Sin embargo, Smith arrebató una vida. ¿Debería tener otra? Muchos defensores de víctimas y fiscales argumentan que su segunda oportunidad minimiza el crimen y el sufrimiento de la víctima. Insisten en que debe pagar de por vida. Esta visión ignora los avances en neurociencia: el cerebro adolescente es inmaduro, propenso a errores de juicio y con escasa conciencia de consecuencias a largo plazo.
Como explica el profesor de biología y neurología de Stanford, Robert Sapolsky: “En un adulto, la corteza frontal estabiliza la actividad del sistema límbico, región emocional del cerebro; en adolescentes, el sistema límbico funciona a máxima velocidad mientras la corteza frontal aún se organiza”.
Este desequilibrio afecta especialmente a jóvenes en entornos adversos. Factores de riesgo para la violencia extrema incluyen testigos de violencia familiar, abuso de sustancias, supervisión deficiente, malas compañías y agresión recibida. El temperamento impulsivo agrava el problema, pero la madurez trae mayor autocontrol.
El debate entre castigo y redención es complejo. ¿Podemos equilibrar la menor culpabilidad juvenil con justicia para las víctimas? ¿Debería valorarse el remordimiento genuino y el esfuerzo por rehabilitarse?

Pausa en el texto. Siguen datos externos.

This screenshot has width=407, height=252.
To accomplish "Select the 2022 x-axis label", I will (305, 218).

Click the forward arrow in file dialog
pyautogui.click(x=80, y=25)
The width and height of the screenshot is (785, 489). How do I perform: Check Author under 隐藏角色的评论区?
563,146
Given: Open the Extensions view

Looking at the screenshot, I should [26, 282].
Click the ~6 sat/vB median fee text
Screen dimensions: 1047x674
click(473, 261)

En una entrevista reciente, Kipland Kinkel, autor de un tiroteo escolar en 1998 en Oregón (donde mató a sus padres y dos estudiantes, hiriendo a 25), habló de su estigma. A los 15 años, mentalmente inestable, condenó a cadena perpetua. Siente “tremenda vergüenza y culpa”. Evita hablar públicamente para no revictimizar, pero rechaza ser símbolo de maldad incurable que bloquee segundas oportunidades a otros.
En prisión, mediante terapia, se vio como un niño equivocado, no inherentemente malvado. Con medicación y apoyo, cree haber progresado, dejando atrás los desencadenantes de su violencia.

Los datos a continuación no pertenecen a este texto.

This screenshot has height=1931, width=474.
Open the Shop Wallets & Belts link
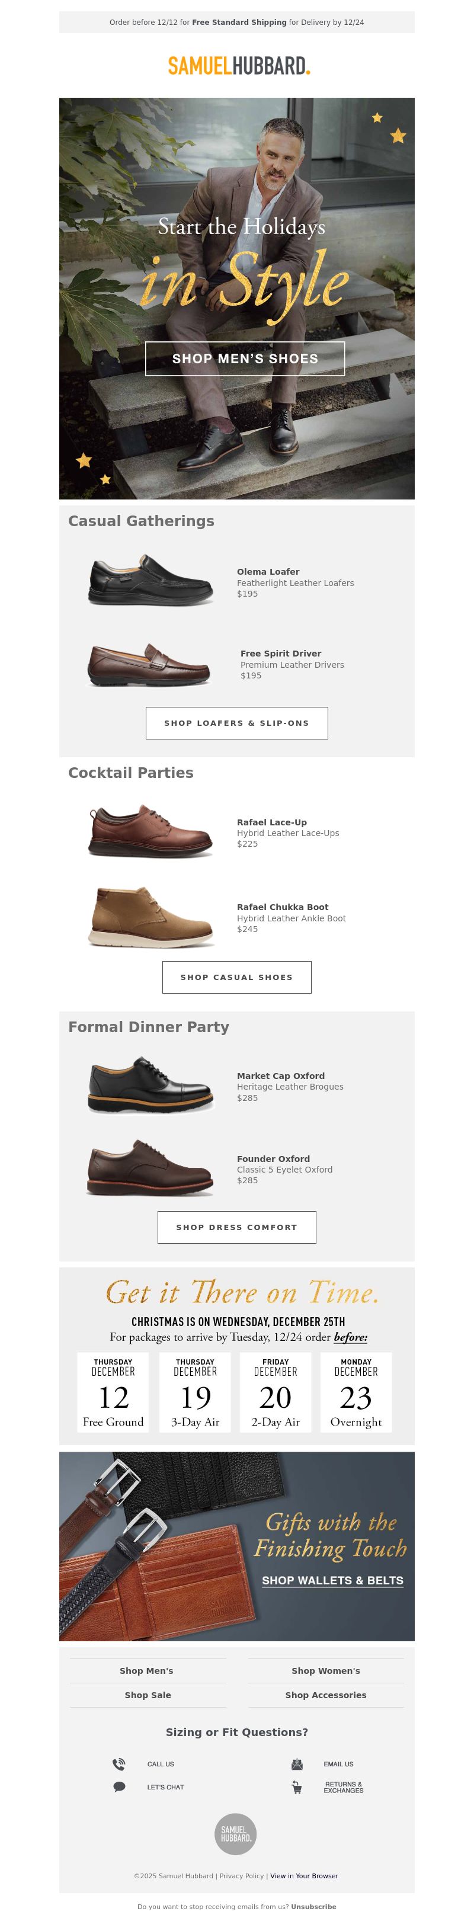332,1580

Desde 2005, fallos judiciales incorporan neurociencia: menores de 18 son menos culpables. Estados reforman leyes y revisan sentencias.
En Michigan, la junta liberó a Brent Koster tras 48 años. A los 15, cómplice en tres violaciones y asesinatos en 1972. Se rehabilitó, obtuvo un título en derecho y asumió responsabilidad: “Si no hubiera conocido a Danny Ranes, no habría cometido esos crímenes”.
Lee Boyd Malvo, 17 años en los tiroteos de Beltway 2002, fue manipulado por John Muhammad. “Confiaba en él ciegamente... Absorbí su personalidad”. Busca revisión de sus cadenas perpetuas bajo fallos como Miller v. Alabama (2012), que prohíbe perpetuas obligatorias para menores no incorregibles.
Familiares de víctimas oponen alivio: “Las víctimas no tienen segunda oportunidad, ¿por qué ellos?”. Justicia, castigo y perdón chocan, pero ciencia y leyes exigen equilibrio.